After my appointment, we went across City Avenue to Starbucks.  I love the Apple Chi Infusion.  I only got a tall because if I gain any more weight my friends might throw me a baby shower.  Time to go back to the mess at 617A Grant Road.  About two minutes after we walk in the door, I get a call from Paul from CareOne.  CareOne is a senior community operator that has ordered salon equipment for two of their new communities in Jackson, NJ and Holmdel, NJ.  One of the pieces in today’s delivery was damaged in transit from Belvedere, the manufacturer.  Great.  I try to call Belvedere, but can’t even get an operator on the line.  Once I do, fifteen minutes later, I can’t get my rep, so I leave a voicemail.  I head out of my office and try to get the lights back on in the store.  A good customer is in shopping for his monthly order, so I put the lights on hold and grab a flashlight to help him in the dark areas.  He keeps telling me, “You ought to kick his ass,” referring to the landlord.  As Eliz starts to ring him up, I head to the electric panel.  I search for breakers that feel like they’re not on.  I find a couple and mess with them.  After a couple of minutes, the lights are on again!

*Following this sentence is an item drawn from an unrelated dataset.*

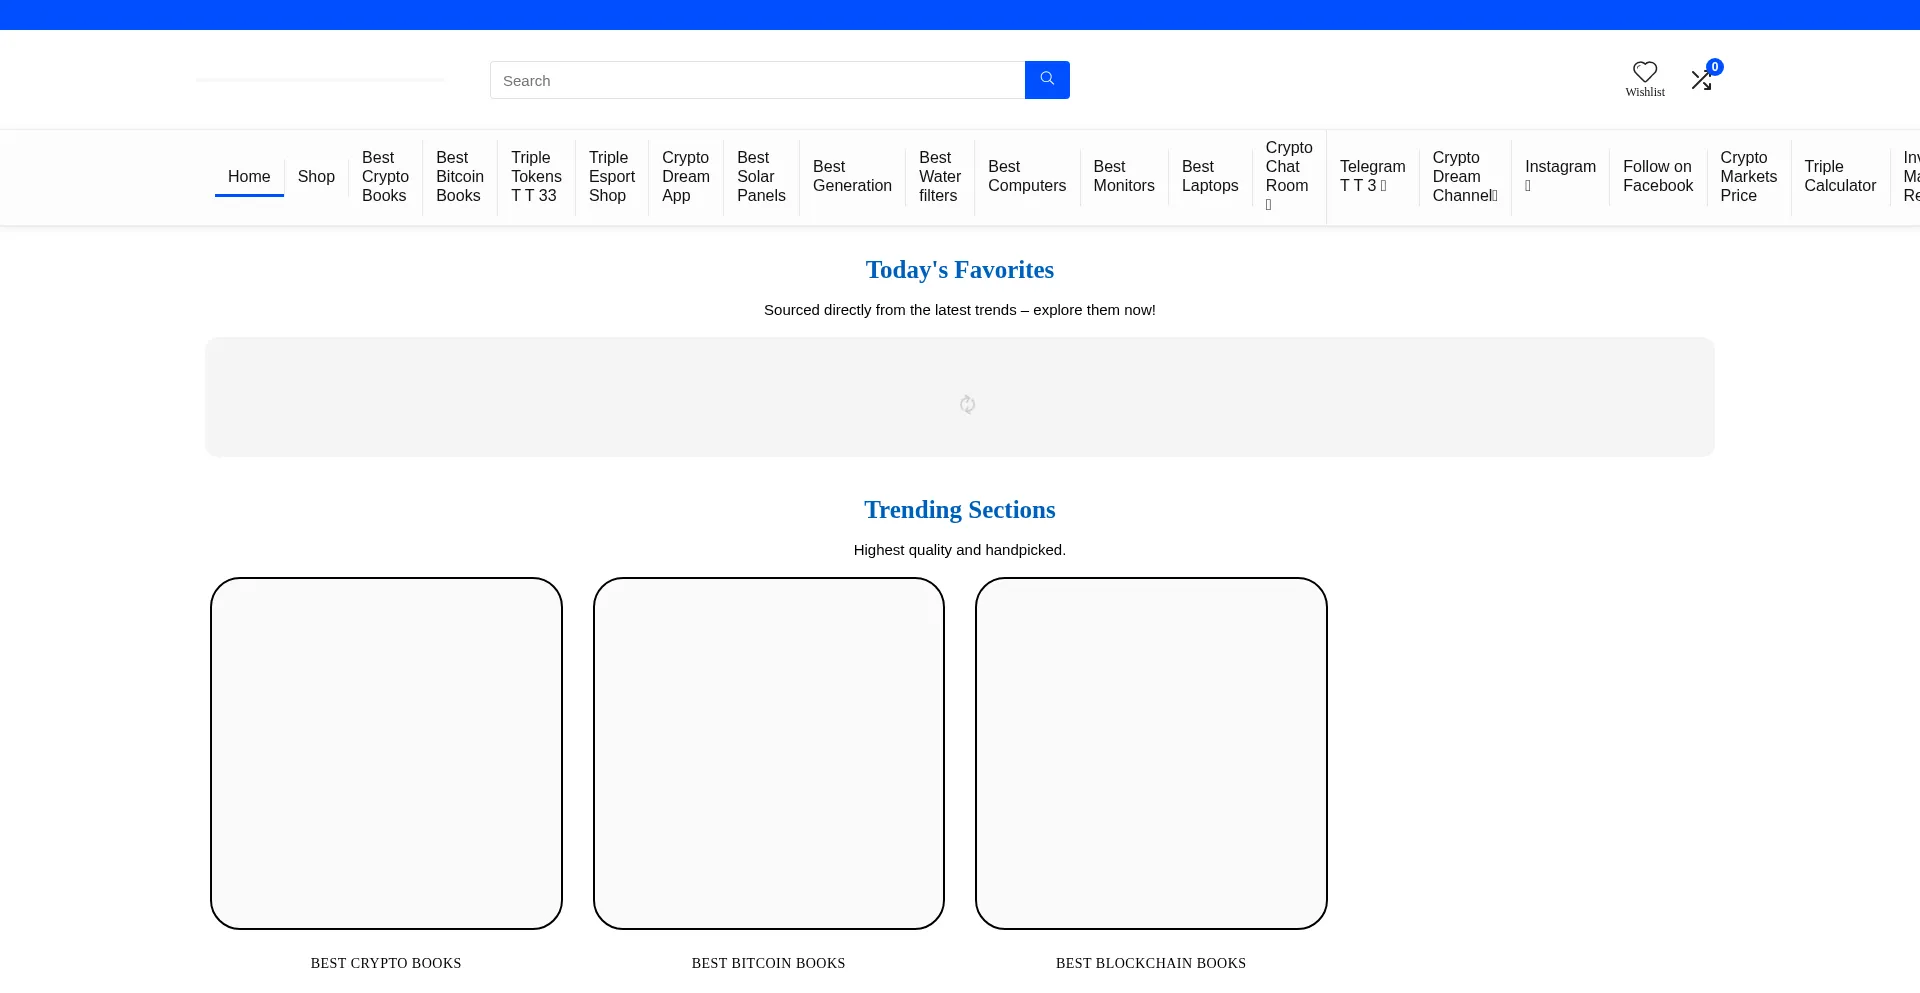Go to the Home menu item
Image resolution: width=1920 pixels, height=993 pixels.
[249, 177]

After we closed at 6:00, we headed over to Crozer for my GP appointment.  She had ordered a blood test to check to see why I’ve been feeling less than 100% for a long time (since mid-summer.)  For some reason, all of the things she wanted to test for where not done, so I’ve got to have another blood test.  Hopefully, we can go before work on Friday.  I finish up at about 8:00 and head to Wing Hing in Brookhaven to pick up dinner.  We finally get home at 8:35 and eat.  Our long day is done.

I am pretty disappointed about needing the cataract surgery.  I honestly don’t believe it is the reason for my decreased vision.  I also don’t feel that removing it will get me to anything better than 20/200.  Is that better than I have now?  Absolutely.  Would I see well enough to throw a ball around or shoot hoops?  No.  I am starting to believe that this is just how it is supposed to be.